Completa quanto segue
**1.** Per favore, riporta tutte le frasi del paragrafo dell'articolo che comincia con «Noi nati nell'analogico», escludendo l'inciso tra parentesi.
**2.** Nell'articolo, in quale condizione si trovano i trentenni rispetto al mondo analogico e a quello digitale?

Articolo
▼▼▼

L’innesco ha suscitato molte richieste nel pubblico, anche su come farlo, il sexting. «Mi inviavano screenshot delle loro conversazioni per chiedermi se lo stessero facendo bene – mi spiega sorridendo – Ma io non ero così esperta. I miei articoli erano ironici». 

L’imprevisto la fa riflettere ancora oggi. «Penso al fatto che obiettivamente i trentenni, io compresa, si trovano in uno sfasamento temporale per cui non appartengono ne’ al mondo analogico ne’ a quello digitale. Sono tutte cose nuove, non ci siamo mai dati delle regole effettive». 

Noi nati nell’analogico abbiamo sperimentato approcci diversi da quelli attuali. Magari messi in atto da uomini ubriachi, nei locali. Insomma, le molestie. (sorridiamo amaramente entrambe)

Il suo valore aggiunto è proprio la possibilità di osservare entrambe le generazioni: le mette a confronto e poi emette la sua amara – ma sincera, questo sempre – sentenza.

▲▲▲

Elenco dei record
▼▼▼

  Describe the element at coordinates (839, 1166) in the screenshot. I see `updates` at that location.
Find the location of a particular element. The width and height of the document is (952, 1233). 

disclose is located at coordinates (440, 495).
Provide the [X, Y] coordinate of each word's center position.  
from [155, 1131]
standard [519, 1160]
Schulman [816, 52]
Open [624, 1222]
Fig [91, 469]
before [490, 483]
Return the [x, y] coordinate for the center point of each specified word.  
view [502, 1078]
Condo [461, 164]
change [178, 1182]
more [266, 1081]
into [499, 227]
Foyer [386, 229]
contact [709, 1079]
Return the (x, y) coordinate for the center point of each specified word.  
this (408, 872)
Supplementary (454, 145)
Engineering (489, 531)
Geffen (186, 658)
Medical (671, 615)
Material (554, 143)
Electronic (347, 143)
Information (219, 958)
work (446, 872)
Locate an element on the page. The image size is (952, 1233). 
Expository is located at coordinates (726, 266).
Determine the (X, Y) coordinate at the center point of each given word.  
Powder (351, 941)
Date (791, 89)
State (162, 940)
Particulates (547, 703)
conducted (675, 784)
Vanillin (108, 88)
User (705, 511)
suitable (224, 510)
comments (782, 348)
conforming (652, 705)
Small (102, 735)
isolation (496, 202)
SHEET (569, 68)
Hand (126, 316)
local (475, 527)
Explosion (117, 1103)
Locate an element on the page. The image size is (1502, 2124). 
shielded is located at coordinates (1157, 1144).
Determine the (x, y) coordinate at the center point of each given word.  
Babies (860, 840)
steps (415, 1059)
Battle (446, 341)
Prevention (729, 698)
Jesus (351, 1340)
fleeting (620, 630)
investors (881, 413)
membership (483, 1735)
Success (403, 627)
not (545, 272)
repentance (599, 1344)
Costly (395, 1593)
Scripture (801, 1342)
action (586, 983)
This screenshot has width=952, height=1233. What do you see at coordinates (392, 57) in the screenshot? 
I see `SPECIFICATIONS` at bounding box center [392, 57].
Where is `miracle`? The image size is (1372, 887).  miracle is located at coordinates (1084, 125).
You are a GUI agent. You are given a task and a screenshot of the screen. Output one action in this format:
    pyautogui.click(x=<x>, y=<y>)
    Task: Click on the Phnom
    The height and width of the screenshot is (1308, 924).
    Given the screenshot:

▲▲▲

Risposte ai compiti
**1.**
- Noi nati nell’analogico abbiamo sperimentato approcci diversi da quelli attuali.
- Magari messi in atto da uomini ubriachi, nei locali.
- Insomma, le molestie.

**2.** Si trovano in uno sfasamento temporale per cui non appartengono né al mondo analogico né a quello digitale.